• Instructions for the task
Exactly reproduce the line that contains "Given: Click the" and all lines after it in the entries below, through the very last line.

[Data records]
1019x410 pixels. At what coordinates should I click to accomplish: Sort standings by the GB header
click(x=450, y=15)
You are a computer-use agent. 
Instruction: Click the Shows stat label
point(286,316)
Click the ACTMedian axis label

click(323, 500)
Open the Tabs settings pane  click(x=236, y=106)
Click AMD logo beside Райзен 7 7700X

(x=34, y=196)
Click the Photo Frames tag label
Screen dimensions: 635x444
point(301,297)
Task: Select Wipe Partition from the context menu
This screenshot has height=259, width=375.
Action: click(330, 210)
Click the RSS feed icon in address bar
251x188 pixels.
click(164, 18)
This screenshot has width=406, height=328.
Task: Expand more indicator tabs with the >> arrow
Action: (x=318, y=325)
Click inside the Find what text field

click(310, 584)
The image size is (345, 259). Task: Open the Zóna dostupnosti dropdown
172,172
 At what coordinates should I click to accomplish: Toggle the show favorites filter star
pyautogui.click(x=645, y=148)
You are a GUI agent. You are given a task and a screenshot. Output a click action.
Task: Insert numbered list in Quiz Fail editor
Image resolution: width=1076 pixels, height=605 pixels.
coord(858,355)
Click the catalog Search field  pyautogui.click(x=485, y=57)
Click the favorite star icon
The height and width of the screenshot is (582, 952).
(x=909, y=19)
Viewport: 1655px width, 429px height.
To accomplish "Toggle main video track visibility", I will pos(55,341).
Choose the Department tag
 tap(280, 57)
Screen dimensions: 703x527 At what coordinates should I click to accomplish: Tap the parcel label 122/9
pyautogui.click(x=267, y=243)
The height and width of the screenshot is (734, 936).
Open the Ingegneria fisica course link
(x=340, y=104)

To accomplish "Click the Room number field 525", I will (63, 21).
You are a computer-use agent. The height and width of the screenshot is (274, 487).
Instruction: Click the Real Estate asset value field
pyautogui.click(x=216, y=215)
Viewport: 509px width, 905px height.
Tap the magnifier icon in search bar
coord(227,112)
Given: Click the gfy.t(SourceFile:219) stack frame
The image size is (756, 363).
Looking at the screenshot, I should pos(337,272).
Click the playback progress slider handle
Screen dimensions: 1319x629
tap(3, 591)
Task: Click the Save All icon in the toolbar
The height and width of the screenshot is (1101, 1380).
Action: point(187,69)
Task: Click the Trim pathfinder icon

• Response for this exercise
Given: Click the gfy.t(SourceFile:219) stack frame
The image size is (756, 363).
Looking at the screenshot, I should pos(337,272).
Click the playback progress slider handle
Screen dimensions: 1319x629
tap(3, 591)
Task: Click the Save All icon in the toolbar
The height and width of the screenshot is (1101, 1380).
Action: point(187,69)
Task: Click the Trim pathfinder icon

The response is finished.